Requirement: Reproduce the items verbatim, from the line containing "The image size is (1218, 951)." through the line containing "Click the browser", both included.
▬▬▬▬▬▬▬▬▬▬
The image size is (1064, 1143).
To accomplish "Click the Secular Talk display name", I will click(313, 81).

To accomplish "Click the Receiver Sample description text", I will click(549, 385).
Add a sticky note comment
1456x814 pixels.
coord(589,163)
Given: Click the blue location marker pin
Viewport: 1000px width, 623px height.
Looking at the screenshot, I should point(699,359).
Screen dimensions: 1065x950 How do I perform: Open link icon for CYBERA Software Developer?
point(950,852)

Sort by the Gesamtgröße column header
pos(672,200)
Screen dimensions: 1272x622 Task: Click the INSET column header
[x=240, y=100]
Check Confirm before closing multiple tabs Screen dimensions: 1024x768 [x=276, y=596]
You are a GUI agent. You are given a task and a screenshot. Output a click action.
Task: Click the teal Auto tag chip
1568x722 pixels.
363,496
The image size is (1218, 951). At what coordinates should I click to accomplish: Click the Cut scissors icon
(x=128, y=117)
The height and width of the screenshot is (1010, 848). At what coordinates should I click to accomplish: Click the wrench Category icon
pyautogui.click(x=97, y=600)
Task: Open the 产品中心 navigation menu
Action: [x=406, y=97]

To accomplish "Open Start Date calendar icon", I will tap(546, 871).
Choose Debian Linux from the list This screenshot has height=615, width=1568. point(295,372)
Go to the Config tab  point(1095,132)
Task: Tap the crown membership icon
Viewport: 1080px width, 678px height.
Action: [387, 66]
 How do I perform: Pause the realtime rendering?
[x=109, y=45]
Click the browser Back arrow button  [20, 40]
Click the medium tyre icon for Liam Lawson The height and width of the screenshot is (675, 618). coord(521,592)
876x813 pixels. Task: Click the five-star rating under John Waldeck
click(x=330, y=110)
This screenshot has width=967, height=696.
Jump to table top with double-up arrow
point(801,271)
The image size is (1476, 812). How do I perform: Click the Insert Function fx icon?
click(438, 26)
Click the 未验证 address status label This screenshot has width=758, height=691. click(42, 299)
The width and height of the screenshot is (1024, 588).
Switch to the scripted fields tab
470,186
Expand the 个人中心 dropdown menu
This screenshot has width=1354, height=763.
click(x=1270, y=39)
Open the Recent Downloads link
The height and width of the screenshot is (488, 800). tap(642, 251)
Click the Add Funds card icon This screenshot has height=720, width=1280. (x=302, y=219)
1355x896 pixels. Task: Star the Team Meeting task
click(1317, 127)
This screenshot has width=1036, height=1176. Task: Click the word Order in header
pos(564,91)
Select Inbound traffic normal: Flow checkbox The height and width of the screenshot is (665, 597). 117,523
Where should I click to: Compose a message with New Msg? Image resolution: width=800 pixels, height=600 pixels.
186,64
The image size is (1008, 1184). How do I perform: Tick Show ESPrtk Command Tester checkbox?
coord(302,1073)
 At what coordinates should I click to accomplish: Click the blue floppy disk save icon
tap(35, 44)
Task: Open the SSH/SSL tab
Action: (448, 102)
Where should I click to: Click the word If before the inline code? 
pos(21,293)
▬▬▬▬▬▬▬▬▬▬
Answer for the task:
The image size is (1218, 951). At what coordinates should I click to accomplish: Click the Cut scissors icon
(x=128, y=117)
The height and width of the screenshot is (1010, 848). At what coordinates should I click to accomplish: Click the wrench Category icon
pyautogui.click(x=97, y=600)
Task: Open the 产品中心 navigation menu
Action: [x=406, y=97]

To accomplish "Open Start Date calendar icon", I will tap(546, 871).
Choose Debian Linux from the list This screenshot has height=615, width=1568. point(295,372)
Go to the Config tab  point(1095,132)
Task: Tap the crown membership icon
Viewport: 1080px width, 678px height.
Action: [387, 66]
 How do I perform: Pause the realtime rendering?
[x=109, y=45]
Click the browser Back arrow button  [20, 40]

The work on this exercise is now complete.